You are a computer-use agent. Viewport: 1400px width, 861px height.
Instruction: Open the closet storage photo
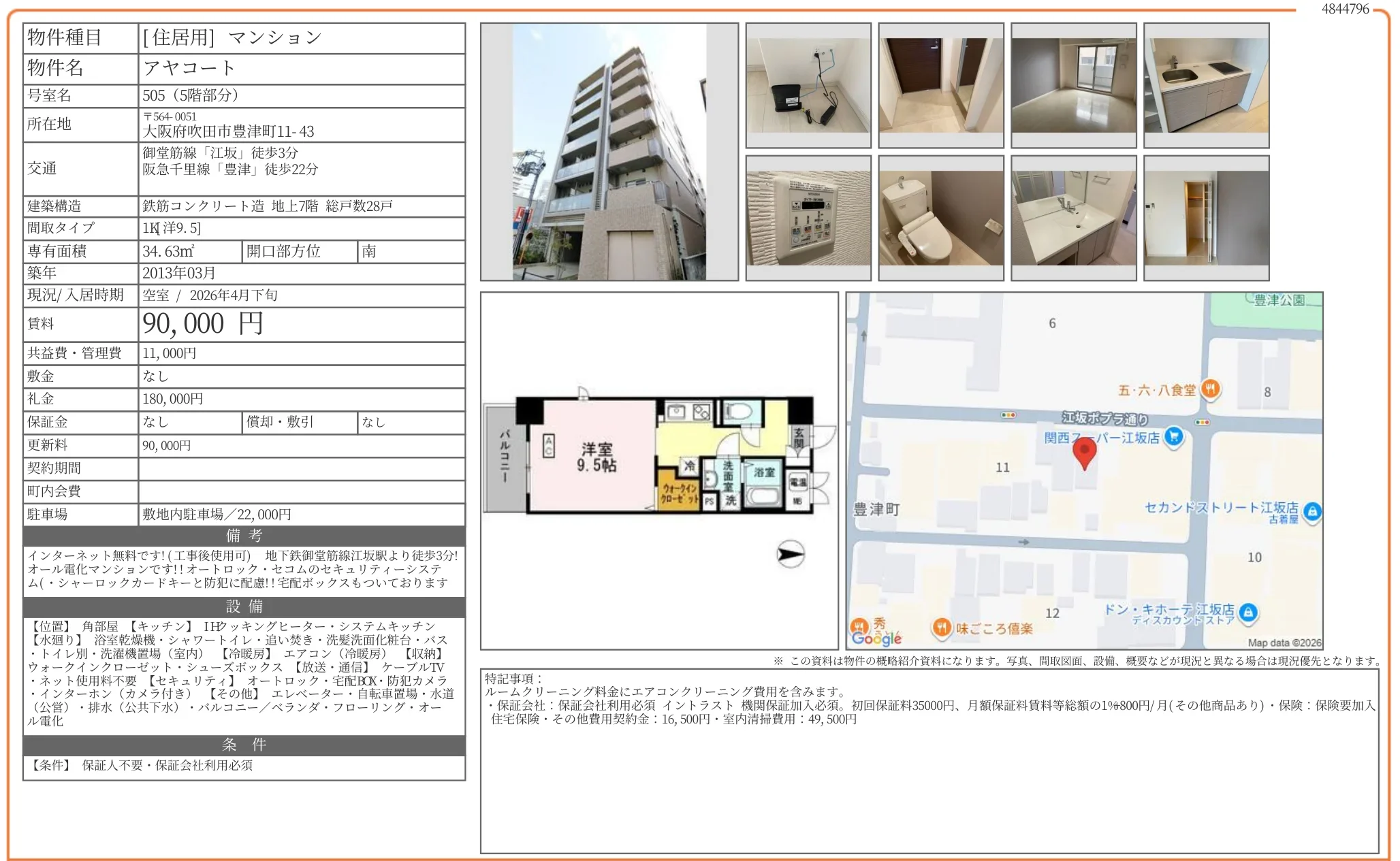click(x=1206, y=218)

══════════

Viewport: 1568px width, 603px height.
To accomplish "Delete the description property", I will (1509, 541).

══════════

### WORK REQUIRED
Once you have checked every line of the material above, return the ones that hold the string "width".

### WRITTEN RESPONSE
You are a computer-use agent. Viewport: 1400px width, 861px height.
Viewport: 1568px width, 603px height.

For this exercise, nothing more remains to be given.